1

I am trying to load multiple files via polybase and its throwing me an error while creating view.

select * from dbo.test

fname lname
a.csv null
b.csv null

I am able to successfully create data source and external table without any issue.

Code Error

Error in the code.
Msg 207, Level 16, State 1, Line 4
Invalid column name 'DATA_FILE_NAME'.
Invalid column name 'DATA_FILE_NAME'.
Invalid column name 'DATA_FILE_NAME'.
Invalid column name 'DATA_FILE_NAME'.
Invalid column name 'DATA_FILE_NAME'.
Invalid column name 'DATA_FILE_NAME'.
Invalid column name 'DATA_FILE_NAME'.
Invalid column name 'DATA_FILE_NAME'.
Invalid column name 'DATA_FILE_NAME'.
Invalid column name 'DATA_FILE_NAME'.

CODE

 IF OBJECT_ID('dbo.TEST_V', 'V') IS NOT NULL
DROP VIEW [dbo].[TEST_V]
GO

 -- Create new view
CREATE VIEW [dbo].[TEST_V]
AS

-- Add dynamic T-SQL to temporary table 

SELECT 

-- Auto increment number
ROW_NUMBER() OVER(ORDER BY (SELECT NULL)) AS ROW_ID,

-- Data file name
DATA_FILE_NAME AS DATA_FILE,

-- Drop external table if it exists
'IF EXISTS (SELECT * FROM sys.external_tables WHERE NAME = ' + 
CHAR(39) + SUBSTRING(DATA_FILE_NAME, 1, LEN(DATA_FILE_NAME) - 11) + CHAR(39) + ') ' + 
'DROP EXTERNAL TABLE [dbo].[' + SUBSTRING(DATA_FILE_NAME, 1, LEN(DATA_FILE_NAME) - 11) + '];' AS DROP_STMT,

-- Create new external table
'CREATE EXTERNAL TABLE [dbo].[' + SUBSTRING(DATA_FILE_NAME, 1, LEN(DATA_FILE_NAME) - 11) + '] ' + 
'( ' + 
'fname [varchar] (70), ' +
'lname [varchar] (70) ' +
   ') ' + 
'WITH ' +
'( ' +
'LOCATION=' + CHAR(39) + '/NEW/' + DATA_FILE_NAME + CHAR(39) + ' ' +
', DATA_SOURCE = SIMPLE' +
', FILE_FORMAT = SIMPLE_HEADER' +
', REJECT_TYPE = VALUE ' + 
', REJECT_VALUE = 1 ' +
') ' AS CREATE_STMT,

-- Move data into staging table
'INSERT INTO dbo.fname ' + 
'SELECT ' +
'  fname ,' +
'  lname ' +
'FROM [dbo].[' + SUBSTRING(DATA_FILE_NAME, 1, LEN(DATA_FILE_NAME) - 11) + '] ' +
';' AS INSERT_STMT

FROM 
[dbo].[test];
GO

I am trying to create procedure using the above view to load data using multiple files dynamically.

*Your objective*
Reproduce the entire PolyBase view error post above verbatim.

*Given information*
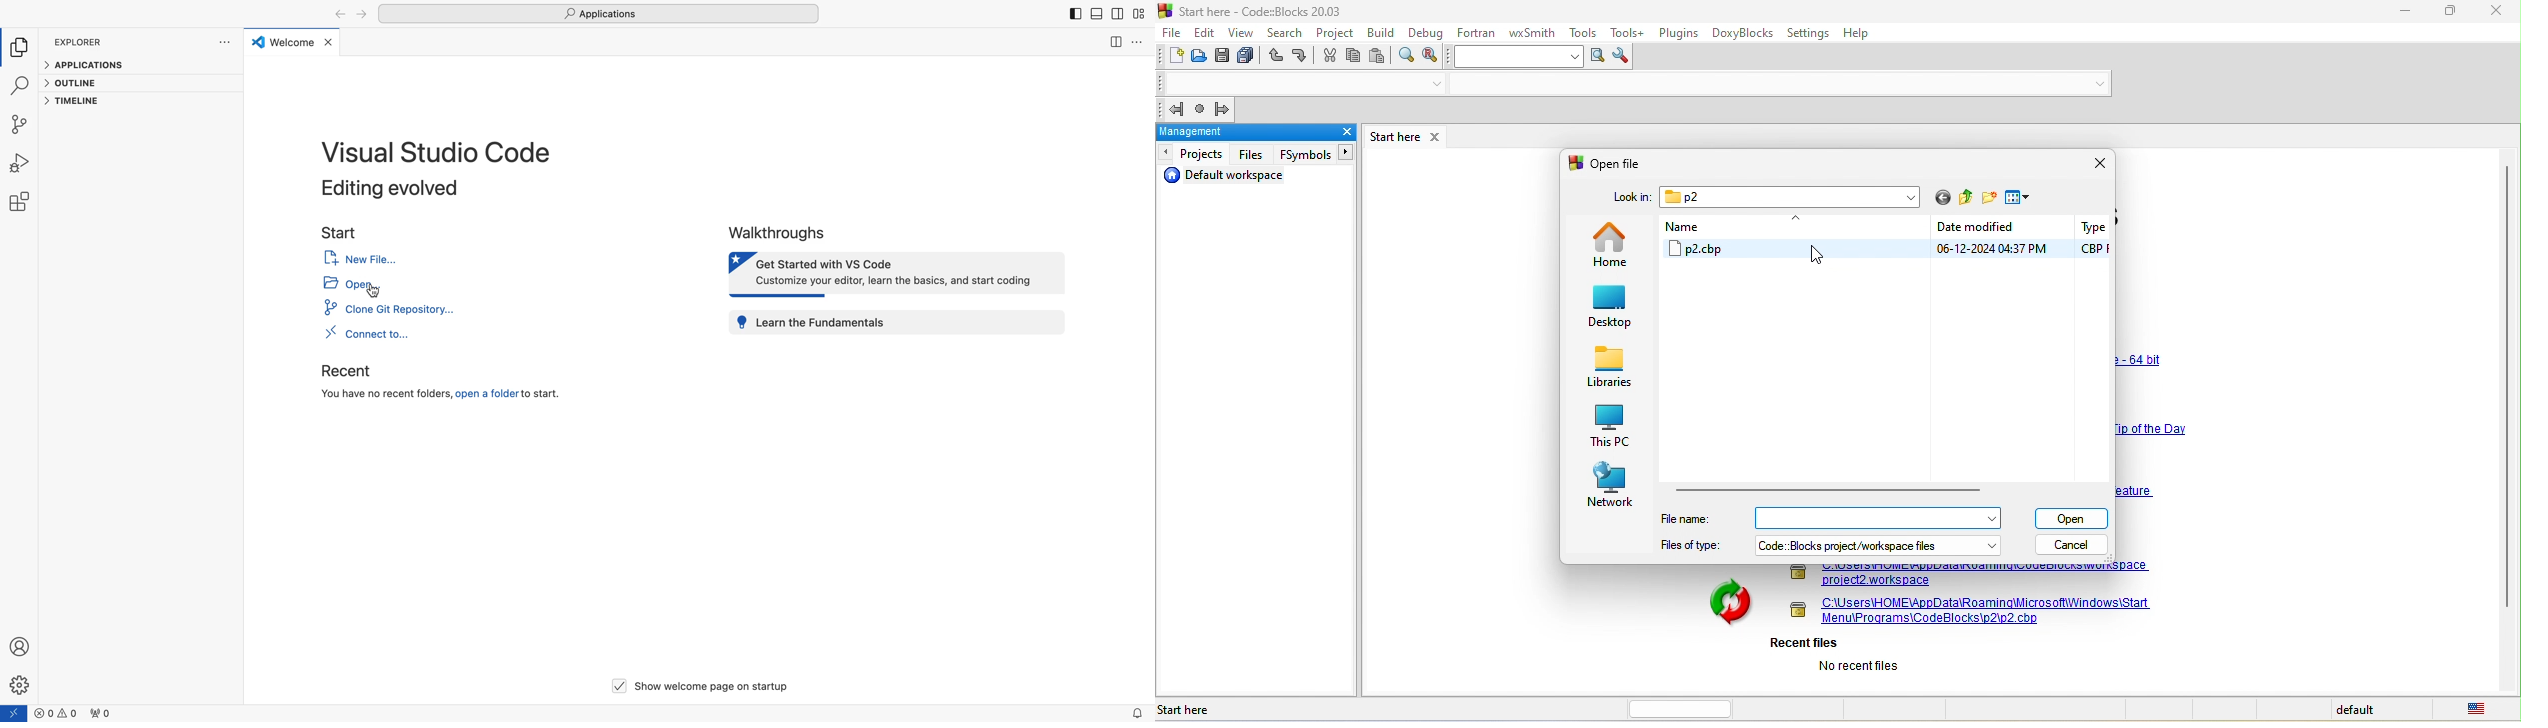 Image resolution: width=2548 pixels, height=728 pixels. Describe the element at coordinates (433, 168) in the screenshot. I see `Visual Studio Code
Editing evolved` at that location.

*Problem solution*
1

I am trying to load multiple files via polybase and its throwing me an error while creating view.

select * from dbo.test

fname lname
a.csv null
b.csv null

I am able to successfully create data source and external table without any issue.

Code Error

Error in the code.
Msg 207, Level 16, State 1, Line 4
Invalid column name 'DATA_FILE_NAME'.
Invalid column name 'DATA_FILE_NAME'.
Invalid column name 'DATA_FILE_NAME'.
Invalid column name 'DATA_FILE_NAME'.
Invalid column name 'DATA_FILE_NAME'.
Invalid column name 'DATA_FILE_NAME'.
Invalid column name 'DATA_FILE_NAME'.
Invalid column name 'DATA_FILE_NAME'.
Invalid column name 'DATA_FILE_NAME'.
Invalid column name 'DATA_FILE_NAME'.

CODE

 IF OBJECT_ID('dbo.TEST_V', 'V') IS NOT NULL
DROP VIEW [dbo].[TEST_V]
GO

 -- Create new view
CREATE VIEW [dbo].[TEST_V]
AS

-- Add dynamic T-SQL to temporary table 

SELECT 

-- Auto increment number
ROW_NUMBER() OVER(ORDER BY (SELECT NULL)) AS ROW_ID,

-- Data file name
DATA_FILE_NAME AS DATA_FILE,

-- Drop external table if it exists
'IF EXISTS (SELECT * FROM sys.external_tables WHERE NAME = ' + 
CHAR(39) + SUBSTRING(DATA_FILE_NAME, 1, LEN(DATA_FILE_NAME) - 11) + CHAR(39) + ') ' + 
'DROP EXTERNAL TABLE [dbo].[' + SUBSTRING(DATA_FILE_NAME, 1, LEN(DATA_FILE_NAME) - 11) + '];' AS DROP_STMT,

-- Create new external table
'CREATE EXTERNAL TABLE [dbo].[' + SUBSTRING(DATA_FILE_NAME, 1, LEN(DATA_FILE_NAME) - 11) + '] ' + 
'( ' + 
'fname [varchar] (70), ' +
'lname [varchar] (70) ' +
   ') ' + 
'WITH ' +
'( ' +
'LOCATION=' + CHAR(39) + '/NEW/' + DATA_FILE_NAME + CHAR(39) + ' ' +
', DATA_SOURCE = SIMPLE' +
', FILE_FORMAT = SIMPLE_HEADER' +
', REJECT_TYPE = VALUE ' + 
', REJECT_VALUE = 1 ' +
') ' AS CREATE_STMT,

-- Move data into staging table
'INSERT INTO dbo.fname ' + 
'SELECT ' +
'  fname ,' +
'  lname ' +
'FROM [dbo].[' + SUBSTRING(DATA_FILE_NAME, 1, LEN(DATA_FILE_NAME) - 11) + '] ' +
';' AS INSERT_STMT

FROM 
[dbo].[test];
GO

I am trying to create procedure using the above view to load data using multiple files dynamically.